The problem is that there's a fixed, small quantity of good, senior, Mac/iOS
developers. A lot of them like being independent and flitting around from
project to project because that is how you build an experienced developer to
begin with.

Meanwhile there is all this demand for apps, and so agencies act as the
"market-markers"–acting as the sales force, the marketing team, and playing
the role of "nobody got fired for hiring $AGENCY" etc.–but the actual lead
engineers are pretty much the same bunch of schmucks no matter whose name is
on the contract. If you want to know who wrote it, check the names in the
header files, and we all meet at the same bars on Thursday nights.

I always advise people to cut out the middle man and hire the indies directly
(disclosure: that would be me) since it's the same thing anyway, except
cheaper and with fewer games of "telephone". But the pull of the pretty logo
and the rapport with the Account Manager is strong.

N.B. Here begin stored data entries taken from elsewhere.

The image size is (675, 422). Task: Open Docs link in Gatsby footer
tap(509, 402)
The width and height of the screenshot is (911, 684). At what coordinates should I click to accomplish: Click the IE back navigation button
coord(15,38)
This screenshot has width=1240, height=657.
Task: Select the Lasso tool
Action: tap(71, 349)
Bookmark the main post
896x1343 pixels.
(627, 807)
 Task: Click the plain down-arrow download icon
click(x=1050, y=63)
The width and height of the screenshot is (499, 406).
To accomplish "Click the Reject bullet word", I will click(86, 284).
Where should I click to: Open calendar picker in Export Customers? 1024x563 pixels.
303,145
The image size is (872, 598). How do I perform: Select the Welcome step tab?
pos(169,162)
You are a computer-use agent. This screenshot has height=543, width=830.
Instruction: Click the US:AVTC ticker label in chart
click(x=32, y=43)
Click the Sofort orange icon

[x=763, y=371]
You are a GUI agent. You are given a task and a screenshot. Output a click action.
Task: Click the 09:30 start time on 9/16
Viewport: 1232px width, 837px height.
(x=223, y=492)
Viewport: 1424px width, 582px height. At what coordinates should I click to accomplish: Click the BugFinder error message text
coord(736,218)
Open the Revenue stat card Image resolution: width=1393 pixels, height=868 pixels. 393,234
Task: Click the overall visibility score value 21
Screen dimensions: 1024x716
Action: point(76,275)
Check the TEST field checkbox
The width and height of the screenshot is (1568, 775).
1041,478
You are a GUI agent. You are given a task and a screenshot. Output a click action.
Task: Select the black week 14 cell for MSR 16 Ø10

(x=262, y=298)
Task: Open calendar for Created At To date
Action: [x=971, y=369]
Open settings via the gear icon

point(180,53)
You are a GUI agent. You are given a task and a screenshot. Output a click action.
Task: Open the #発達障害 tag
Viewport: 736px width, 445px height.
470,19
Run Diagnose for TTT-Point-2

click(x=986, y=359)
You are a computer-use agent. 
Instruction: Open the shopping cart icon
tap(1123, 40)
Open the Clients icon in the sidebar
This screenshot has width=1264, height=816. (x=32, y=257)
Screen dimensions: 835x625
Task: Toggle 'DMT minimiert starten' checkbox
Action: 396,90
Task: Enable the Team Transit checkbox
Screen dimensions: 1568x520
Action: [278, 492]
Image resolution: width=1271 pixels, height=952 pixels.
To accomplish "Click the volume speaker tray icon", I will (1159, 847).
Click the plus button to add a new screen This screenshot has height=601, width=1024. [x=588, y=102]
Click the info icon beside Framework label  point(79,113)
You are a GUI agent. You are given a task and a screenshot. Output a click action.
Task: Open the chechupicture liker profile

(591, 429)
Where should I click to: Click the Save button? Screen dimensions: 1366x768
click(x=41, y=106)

Black Pixel is better than most of the agencies in that they do a large amount
of their work in-house. But their "in-house" people are often just good
contractors taking a break from contracting so I'm not entirely sure what
you've accomplished by doing that.

I'm not really complaining–agencies have historically been a reliable source
of gigs for me, and so they are my friends; they provide me a valuable
service.

But do they provide _you_ a valuable service? That I don't know. I have been
in situations before where no matter which vendor the customer went with, I
would be an engineer on the project, and the customer sat down and agonized
over who to choose. That just seems inefficient.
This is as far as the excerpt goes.